ENCODING/CODESET FLAG NOTES

       The interested reader might have seen a number of flags that signify encodings or codesets - "utf8",
       "latin1" and "ascii". There seems to be some confusion on what these do, so here is a short comparison:

       "utf8" controls whether the JSON text created by "encode" (and expected by "decode") is UTF-8 encoded or
       not, while "latin1" and "ascii" only control whether "encode" escapes character values outside their
       respective codeset range. Neither of these flags conflict with each other, although some combinations
       make less sense than others.

       Care has been taken to make all flags symmetrical with respect to "encode" and "decode", that is, texts
       encoded with any combination of these flag values will be correctly decoded when the same flags are used
       - in general, if you use different flag settings while encoding vs. when decoding you likely have a bug
       somewhere.

       Below comes a verbose discussion of these flags. Note that a "codeset" is simply an abstract set of
       character-codepoint pairs, while an encoding takes those codepoint numbers and encodes them, in our case
       into octets. Unicode is (among other things) a codeset, UTF-8 is an encoding, and ISO-8859-1 (= latin 1)
       and ASCII are both codesets and encodings at the same time, which can be confusing.

       "utf8" flag disabled
           When "utf8" is disabled (the default), then "encode"/"decode" generate and expect Unicode strings,
           that is, characters with high ordinal Unicode values (> 255) will be encoded as such characters, and
           likewise such characters are decoded as-is, no changes to them will be done, except
           "(re-)interpreting" them as Unicode codepoints or Unicode characters, respectively (to Perl, these
           are the same thing in strings unless you do funny/weird/dumb stuff).

           This is useful when you want to do the encoding yourself (e.g. when you want to have UTF-16 encoded
           JSON texts) or when some other layer does the encoding for you (for example, when printing to a
           terminal using a filehandle that transparently encodes to UTF-8 you certainly do NOT want to UTF-8
           encode your data first and have Perl encode it another time).

       "utf8" flag enabled
           If the "utf8"-flag is enabled, "encode"/"decode" will encode all characters using the corresponding
           UTF-8 multi-byte sequence, and will expect your input strings to be encoded as UTF-8, that is, no
           "character" of the input string must have any value > 255, as UTF-8 does not allow that.

           The "utf8" flag therefore switches between two modes: disabled means you will get a Unicode string in
           Perl, enabled means you get a UTF-8 encoded octet/binary string in Perl.
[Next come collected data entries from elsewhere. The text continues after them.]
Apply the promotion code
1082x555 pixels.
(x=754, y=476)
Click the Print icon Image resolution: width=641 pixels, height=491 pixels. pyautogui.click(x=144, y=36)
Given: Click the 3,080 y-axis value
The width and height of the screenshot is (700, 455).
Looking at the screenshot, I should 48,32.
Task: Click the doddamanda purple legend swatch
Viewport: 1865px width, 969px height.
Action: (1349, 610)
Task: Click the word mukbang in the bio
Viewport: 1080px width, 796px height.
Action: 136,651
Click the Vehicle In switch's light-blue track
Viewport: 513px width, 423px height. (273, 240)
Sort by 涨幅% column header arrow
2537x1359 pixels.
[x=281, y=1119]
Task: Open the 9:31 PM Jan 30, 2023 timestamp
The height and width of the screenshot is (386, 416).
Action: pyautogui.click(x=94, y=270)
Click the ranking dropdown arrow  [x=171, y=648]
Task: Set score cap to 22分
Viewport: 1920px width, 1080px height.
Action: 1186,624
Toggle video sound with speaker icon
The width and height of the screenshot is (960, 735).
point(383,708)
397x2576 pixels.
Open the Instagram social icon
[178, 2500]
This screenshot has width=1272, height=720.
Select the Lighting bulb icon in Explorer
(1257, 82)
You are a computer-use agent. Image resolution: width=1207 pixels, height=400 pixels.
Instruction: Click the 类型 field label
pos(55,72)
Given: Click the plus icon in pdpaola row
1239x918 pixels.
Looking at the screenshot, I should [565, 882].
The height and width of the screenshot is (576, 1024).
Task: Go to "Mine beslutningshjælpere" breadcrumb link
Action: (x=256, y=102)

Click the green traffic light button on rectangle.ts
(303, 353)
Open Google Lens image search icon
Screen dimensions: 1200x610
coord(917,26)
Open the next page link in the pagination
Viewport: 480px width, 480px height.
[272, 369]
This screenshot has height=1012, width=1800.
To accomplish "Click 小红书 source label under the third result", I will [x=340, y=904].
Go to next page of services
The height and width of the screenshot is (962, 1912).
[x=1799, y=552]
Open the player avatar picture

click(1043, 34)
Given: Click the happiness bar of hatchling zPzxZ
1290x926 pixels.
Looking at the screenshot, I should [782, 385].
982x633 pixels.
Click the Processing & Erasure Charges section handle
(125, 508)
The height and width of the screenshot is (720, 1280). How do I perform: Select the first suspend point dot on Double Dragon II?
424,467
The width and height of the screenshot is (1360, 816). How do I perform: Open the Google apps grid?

       "latin1" or "ascii" flags enabled
           With "latin1" (or "ascii") enabled, "encode" will escape characters with ordinal values > 255 (> 127
           with "ascii") and encode the remaining characters as specified by the "utf8" flag.

           If "utf8" is disabled, then the result is also correctly encoded in those character sets (as both are
           proper subsets of Unicode, meaning that a Unicode string with all character values < 256 is the same
           thing as a ISO-8859-1 string, and a Unicode string with all character values < 128 is the same thing
           as an ASCII string in Perl).

           If "utf8" is enabled, you still get a correct UTF-8-encoded string, regardless of these flags, just
           some more characters will be escaped using "\uXXXX" then before.

           Note that ISO-8859-1-encoded strings are not compatible with UTF-8 encoding, while ASCII-encoded
           strings are. That is because the ISO-8859-1 encoding is NOT a subset of UTF-8 (despite the ISO-8859-1
           codeset being a subset of Unicode), while ASCII is.

           Surprisingly, "decode" will ignore these flags and so treat all input values as governed by the
           "utf8" flag. If it is disabled, this allows you to decode ISO-8859-1- and ASCII-encoded strings, as
           both strict subsets of Unicode. If it is enabled, you can correctly decode UTF-8 encoded strings.

           So neither "latin1" nor "ascii" are incompatible with the "utf8" flag - they only govern when the
           JSON output engine escapes a character or not.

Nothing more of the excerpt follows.